##### INPUT MATERIAL

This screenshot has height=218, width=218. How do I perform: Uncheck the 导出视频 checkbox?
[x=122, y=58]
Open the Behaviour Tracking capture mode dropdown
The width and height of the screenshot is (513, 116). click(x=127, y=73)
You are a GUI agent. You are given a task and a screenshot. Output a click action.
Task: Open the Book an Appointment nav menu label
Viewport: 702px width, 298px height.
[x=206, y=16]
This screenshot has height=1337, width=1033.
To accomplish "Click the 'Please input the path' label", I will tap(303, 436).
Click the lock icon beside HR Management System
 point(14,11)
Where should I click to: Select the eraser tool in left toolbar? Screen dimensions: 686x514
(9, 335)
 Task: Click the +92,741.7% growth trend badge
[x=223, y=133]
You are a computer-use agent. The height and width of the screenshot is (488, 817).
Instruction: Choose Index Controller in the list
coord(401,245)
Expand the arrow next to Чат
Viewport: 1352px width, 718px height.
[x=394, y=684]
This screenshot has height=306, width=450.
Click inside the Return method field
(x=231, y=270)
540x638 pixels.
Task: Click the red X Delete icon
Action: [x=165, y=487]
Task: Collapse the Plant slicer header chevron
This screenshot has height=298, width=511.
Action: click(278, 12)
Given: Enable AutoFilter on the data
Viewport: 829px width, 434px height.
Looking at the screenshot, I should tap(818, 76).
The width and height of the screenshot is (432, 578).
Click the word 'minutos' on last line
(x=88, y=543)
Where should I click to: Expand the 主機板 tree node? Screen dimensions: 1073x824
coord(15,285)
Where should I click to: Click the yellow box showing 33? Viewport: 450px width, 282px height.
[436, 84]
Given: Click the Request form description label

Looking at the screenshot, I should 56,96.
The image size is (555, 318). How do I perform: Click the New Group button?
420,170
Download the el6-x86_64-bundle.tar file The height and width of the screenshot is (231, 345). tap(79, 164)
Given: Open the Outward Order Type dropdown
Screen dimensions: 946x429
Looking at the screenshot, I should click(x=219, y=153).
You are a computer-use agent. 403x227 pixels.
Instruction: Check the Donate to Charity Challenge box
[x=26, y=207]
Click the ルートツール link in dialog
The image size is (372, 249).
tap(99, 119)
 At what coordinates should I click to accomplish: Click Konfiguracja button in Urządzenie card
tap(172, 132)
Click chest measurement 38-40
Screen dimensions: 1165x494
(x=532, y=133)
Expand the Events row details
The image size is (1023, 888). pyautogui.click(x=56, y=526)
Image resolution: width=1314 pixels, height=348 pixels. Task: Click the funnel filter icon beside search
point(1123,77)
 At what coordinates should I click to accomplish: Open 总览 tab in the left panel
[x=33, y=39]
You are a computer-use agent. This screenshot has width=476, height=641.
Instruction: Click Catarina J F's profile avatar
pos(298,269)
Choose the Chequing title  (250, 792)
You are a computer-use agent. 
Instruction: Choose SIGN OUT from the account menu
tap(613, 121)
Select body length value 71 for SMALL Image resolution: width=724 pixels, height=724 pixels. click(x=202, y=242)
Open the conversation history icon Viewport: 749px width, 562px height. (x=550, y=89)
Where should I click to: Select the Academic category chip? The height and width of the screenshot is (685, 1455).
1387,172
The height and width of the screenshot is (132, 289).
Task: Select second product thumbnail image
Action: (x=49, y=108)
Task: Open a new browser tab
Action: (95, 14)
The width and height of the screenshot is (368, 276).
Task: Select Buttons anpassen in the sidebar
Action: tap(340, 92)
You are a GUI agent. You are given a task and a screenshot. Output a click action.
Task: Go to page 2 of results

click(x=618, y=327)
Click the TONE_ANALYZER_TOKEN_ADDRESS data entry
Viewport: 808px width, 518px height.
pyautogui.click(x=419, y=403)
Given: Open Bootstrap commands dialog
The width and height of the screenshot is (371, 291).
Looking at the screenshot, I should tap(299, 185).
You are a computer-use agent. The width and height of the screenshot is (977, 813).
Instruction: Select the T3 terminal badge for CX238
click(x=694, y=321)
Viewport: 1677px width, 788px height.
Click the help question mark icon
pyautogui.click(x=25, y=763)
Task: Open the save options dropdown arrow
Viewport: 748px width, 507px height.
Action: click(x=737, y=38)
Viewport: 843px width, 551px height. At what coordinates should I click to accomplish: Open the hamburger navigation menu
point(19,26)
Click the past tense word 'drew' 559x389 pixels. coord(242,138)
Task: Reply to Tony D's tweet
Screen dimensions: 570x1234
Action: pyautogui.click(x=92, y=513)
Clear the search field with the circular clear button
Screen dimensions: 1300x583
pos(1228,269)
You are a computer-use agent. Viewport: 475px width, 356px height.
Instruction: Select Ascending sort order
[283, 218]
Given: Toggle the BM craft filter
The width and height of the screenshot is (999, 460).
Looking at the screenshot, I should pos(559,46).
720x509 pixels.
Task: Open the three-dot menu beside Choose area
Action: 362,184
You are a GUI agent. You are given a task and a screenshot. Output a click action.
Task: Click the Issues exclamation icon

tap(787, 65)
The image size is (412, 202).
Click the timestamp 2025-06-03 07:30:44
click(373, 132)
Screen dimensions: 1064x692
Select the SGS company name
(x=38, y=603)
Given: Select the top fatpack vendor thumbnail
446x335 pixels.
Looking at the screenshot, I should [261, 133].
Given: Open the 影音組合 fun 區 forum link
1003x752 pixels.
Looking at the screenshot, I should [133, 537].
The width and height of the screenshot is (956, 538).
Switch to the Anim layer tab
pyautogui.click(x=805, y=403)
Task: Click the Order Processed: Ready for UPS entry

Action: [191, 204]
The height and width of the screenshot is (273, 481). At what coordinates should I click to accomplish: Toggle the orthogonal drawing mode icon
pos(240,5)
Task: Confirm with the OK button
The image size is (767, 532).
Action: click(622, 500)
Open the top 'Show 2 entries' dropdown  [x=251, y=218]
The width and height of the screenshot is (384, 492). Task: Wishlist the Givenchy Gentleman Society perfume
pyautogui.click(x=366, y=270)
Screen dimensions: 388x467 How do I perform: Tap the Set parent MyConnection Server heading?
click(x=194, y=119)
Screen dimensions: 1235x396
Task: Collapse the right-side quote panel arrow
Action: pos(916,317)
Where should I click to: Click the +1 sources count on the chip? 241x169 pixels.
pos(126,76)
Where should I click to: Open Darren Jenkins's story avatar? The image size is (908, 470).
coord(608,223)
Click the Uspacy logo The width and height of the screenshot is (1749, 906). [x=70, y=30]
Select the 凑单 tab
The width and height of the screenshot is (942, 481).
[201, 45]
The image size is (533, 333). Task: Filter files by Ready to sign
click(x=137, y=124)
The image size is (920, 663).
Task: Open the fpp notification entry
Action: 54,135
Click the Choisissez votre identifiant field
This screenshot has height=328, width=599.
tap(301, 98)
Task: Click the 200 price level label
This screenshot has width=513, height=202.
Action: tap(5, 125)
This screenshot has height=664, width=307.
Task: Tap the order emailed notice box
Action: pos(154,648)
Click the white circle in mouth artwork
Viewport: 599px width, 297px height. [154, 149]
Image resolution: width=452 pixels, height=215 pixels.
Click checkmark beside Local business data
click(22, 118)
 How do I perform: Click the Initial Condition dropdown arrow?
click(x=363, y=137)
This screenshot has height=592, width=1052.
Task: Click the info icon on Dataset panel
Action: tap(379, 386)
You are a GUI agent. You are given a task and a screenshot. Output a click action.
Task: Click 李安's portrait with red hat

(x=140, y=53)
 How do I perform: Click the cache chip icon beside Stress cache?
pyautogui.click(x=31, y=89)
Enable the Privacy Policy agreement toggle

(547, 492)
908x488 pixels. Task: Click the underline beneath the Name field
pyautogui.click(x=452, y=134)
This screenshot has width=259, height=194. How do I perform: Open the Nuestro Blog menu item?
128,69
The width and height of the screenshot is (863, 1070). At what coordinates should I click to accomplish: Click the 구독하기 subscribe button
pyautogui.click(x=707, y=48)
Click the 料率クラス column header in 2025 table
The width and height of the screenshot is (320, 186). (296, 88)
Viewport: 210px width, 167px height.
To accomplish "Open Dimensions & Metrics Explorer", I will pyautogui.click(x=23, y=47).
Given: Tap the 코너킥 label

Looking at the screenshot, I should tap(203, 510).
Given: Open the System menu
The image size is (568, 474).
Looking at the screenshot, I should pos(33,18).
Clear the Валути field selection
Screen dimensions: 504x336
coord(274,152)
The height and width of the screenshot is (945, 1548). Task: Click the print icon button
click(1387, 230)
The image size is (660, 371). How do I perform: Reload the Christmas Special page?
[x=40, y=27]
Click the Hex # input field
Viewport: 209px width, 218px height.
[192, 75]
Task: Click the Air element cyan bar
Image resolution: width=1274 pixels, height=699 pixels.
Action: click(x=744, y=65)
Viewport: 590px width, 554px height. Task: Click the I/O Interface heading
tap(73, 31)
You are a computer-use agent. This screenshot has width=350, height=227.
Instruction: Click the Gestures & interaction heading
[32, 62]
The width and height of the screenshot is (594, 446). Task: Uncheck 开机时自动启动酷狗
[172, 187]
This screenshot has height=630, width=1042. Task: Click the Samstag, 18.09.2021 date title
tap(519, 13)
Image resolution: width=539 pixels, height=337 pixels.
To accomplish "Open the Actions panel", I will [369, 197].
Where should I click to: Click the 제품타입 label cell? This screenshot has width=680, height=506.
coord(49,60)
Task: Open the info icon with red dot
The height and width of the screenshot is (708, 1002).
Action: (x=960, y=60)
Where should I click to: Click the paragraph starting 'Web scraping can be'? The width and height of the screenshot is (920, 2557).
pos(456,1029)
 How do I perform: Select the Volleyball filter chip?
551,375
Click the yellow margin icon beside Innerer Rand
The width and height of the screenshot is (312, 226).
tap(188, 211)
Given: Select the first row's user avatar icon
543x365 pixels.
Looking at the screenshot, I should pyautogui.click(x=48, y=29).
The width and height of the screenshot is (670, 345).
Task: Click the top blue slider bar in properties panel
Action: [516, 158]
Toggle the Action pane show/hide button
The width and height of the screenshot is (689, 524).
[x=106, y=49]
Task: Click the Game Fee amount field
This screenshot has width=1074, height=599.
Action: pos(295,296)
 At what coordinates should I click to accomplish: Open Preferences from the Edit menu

##########

▸ **GOAL OF THE EXERCISE**: Restate word for word the lines from the one holding "Given: Select the first" through the last line of the listing, omitting every earlier line.

▸ **EXERCISE OUTPUT**:
Given: Select the first row's user avatar icon
543x365 pixels.
Looking at the screenshot, I should pyautogui.click(x=48, y=29).
The width and height of the screenshot is (670, 345).
Task: Click the top blue slider bar in properties panel
Action: [516, 158]
Toggle the Action pane show/hide button
The width and height of the screenshot is (689, 524).
[x=106, y=49]
Task: Click the Game Fee amount field
This screenshot has width=1074, height=599.
Action: pos(295,296)
 At what coordinates should I click to accomplish: Open Preferences from the Edit menu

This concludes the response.